To add to the confusion, some minerals are described with various morphological terms. For example, natrolite is often described as slender prismatic and millerite is often described as filiform or capillary.

==Examples==
Minerals with an acicular habit include mesolite, natrolite, malachite, gypsum, rutile, brochantite and bultfonteinite. Crystals of dimethyltryptamine have an acicular habit, but this substance is not regarded as a mineral by the International Mineralogical Association.
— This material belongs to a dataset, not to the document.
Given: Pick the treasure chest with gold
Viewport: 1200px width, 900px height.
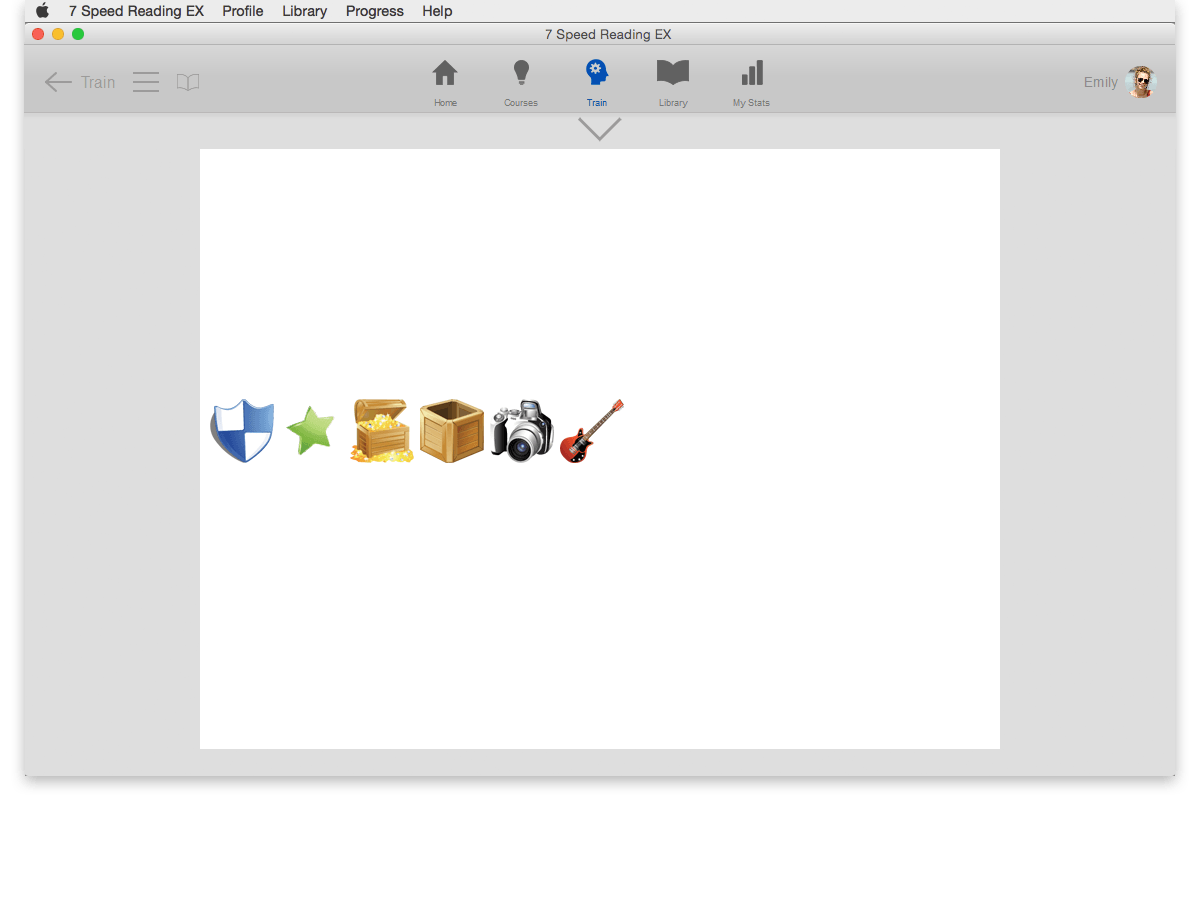Looking at the screenshot, I should coord(381,431).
A acicular phase of steel is bainite.

==Differences from other habits==
Some minerals like creedite form prismatic crystals that appear to be acicular, but are instead prismatic in a bladelike form; these can be told apart by the fact that all prismatic crystals are less sharp, sometimes are tipped with a pyramidal shape, and keep a standard cross-section shape with straight edges. Acicular crystals differ from fibrous crystals in their thickness; crystals with a fibrous habit are much thinner, sometimes to the point of being flexible like hair, while acicular crystals are thicker and more rigid.